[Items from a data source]
+++++

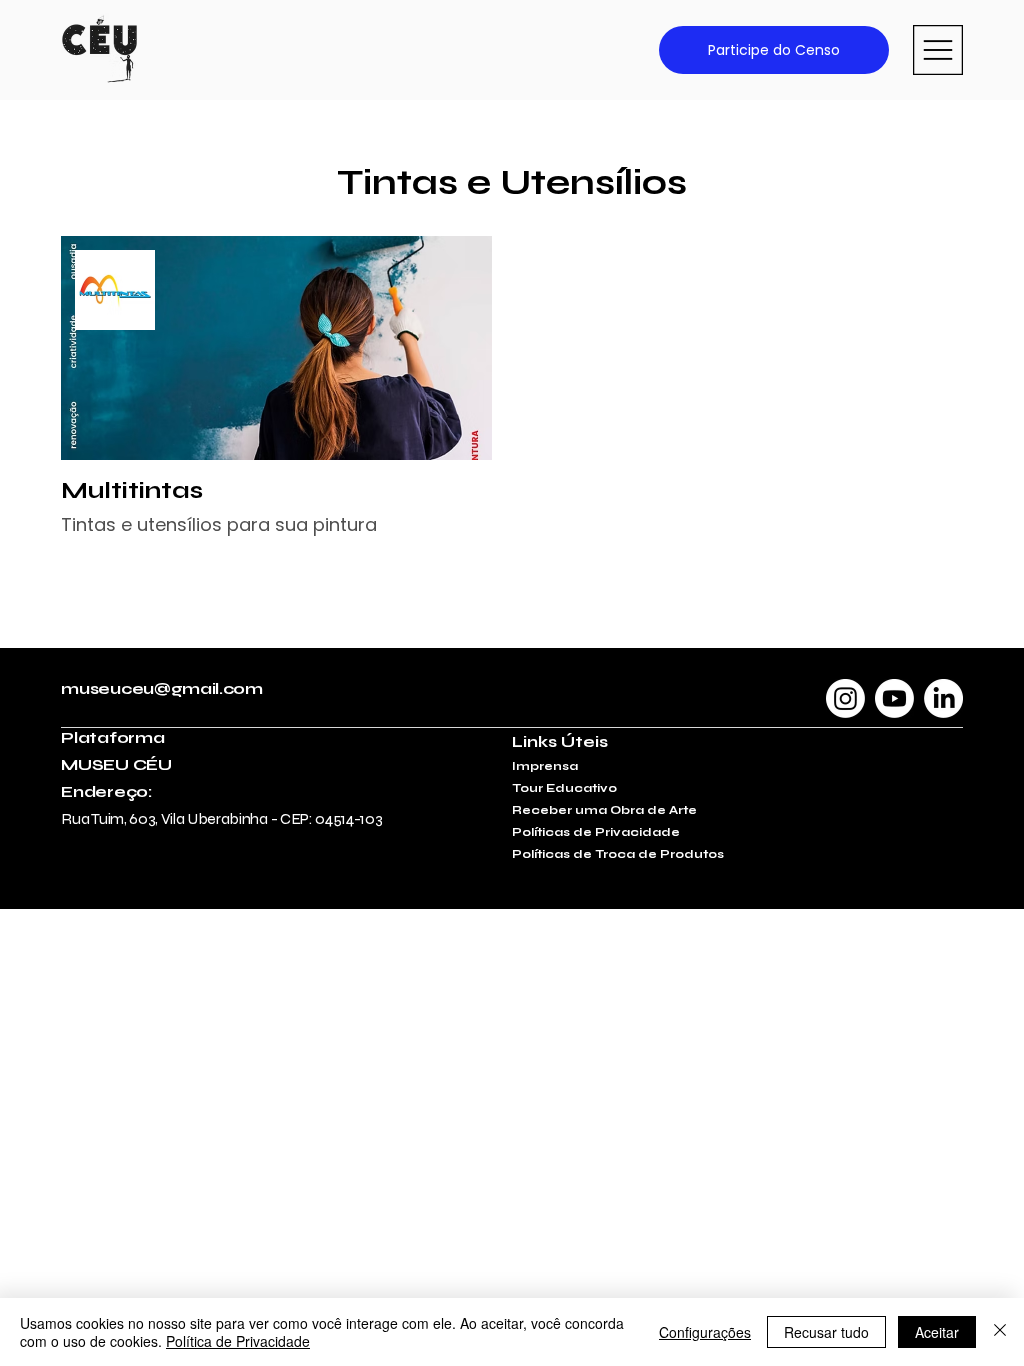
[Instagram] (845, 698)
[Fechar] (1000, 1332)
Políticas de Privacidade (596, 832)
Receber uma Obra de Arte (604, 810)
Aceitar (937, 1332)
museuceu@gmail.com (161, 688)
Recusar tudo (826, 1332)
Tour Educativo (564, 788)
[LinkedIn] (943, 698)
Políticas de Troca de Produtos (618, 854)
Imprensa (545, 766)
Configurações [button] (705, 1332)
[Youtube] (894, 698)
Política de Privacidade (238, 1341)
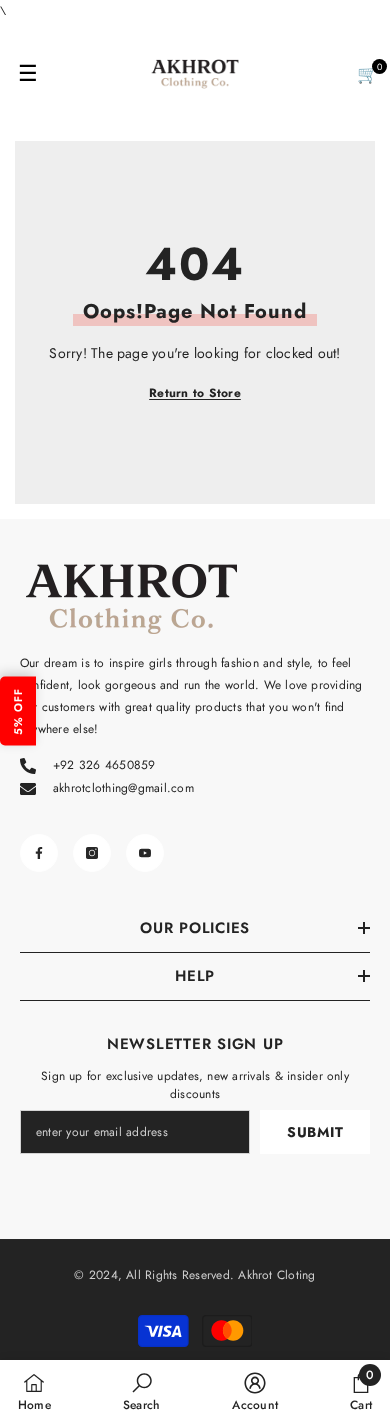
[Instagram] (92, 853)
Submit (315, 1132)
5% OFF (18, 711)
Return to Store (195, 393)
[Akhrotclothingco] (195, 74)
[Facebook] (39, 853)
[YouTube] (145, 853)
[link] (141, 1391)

+++++

[Task details]
Leave out the pictures and reproduce the rest of the records exactly.

[Answer area]
[Instagram] (845, 698)
[Fechar] (1000, 1332)
Políticas de Privacidade (596, 832)
Receber uma Obra de Arte (604, 810)
Aceitar (937, 1332)
museuceu@gmail.com (161, 688)
Recusar tudo (826, 1332)
Tour Educativo (564, 788)
[LinkedIn] (943, 698)
Políticas de Troca de Produtos (618, 854)
Imprensa (545, 766)
Configurações [button] (705, 1332)
[Youtube] (894, 698)
Política de Privacidade (238, 1341)
[Instagram] (92, 853)
Submit (315, 1132)
5% OFF (18, 711)
Return to Store (195, 393)
[Akhrotclothingco] (195, 74)
[Facebook] (39, 853)
[YouTube] (145, 853)
[link] (141, 1391)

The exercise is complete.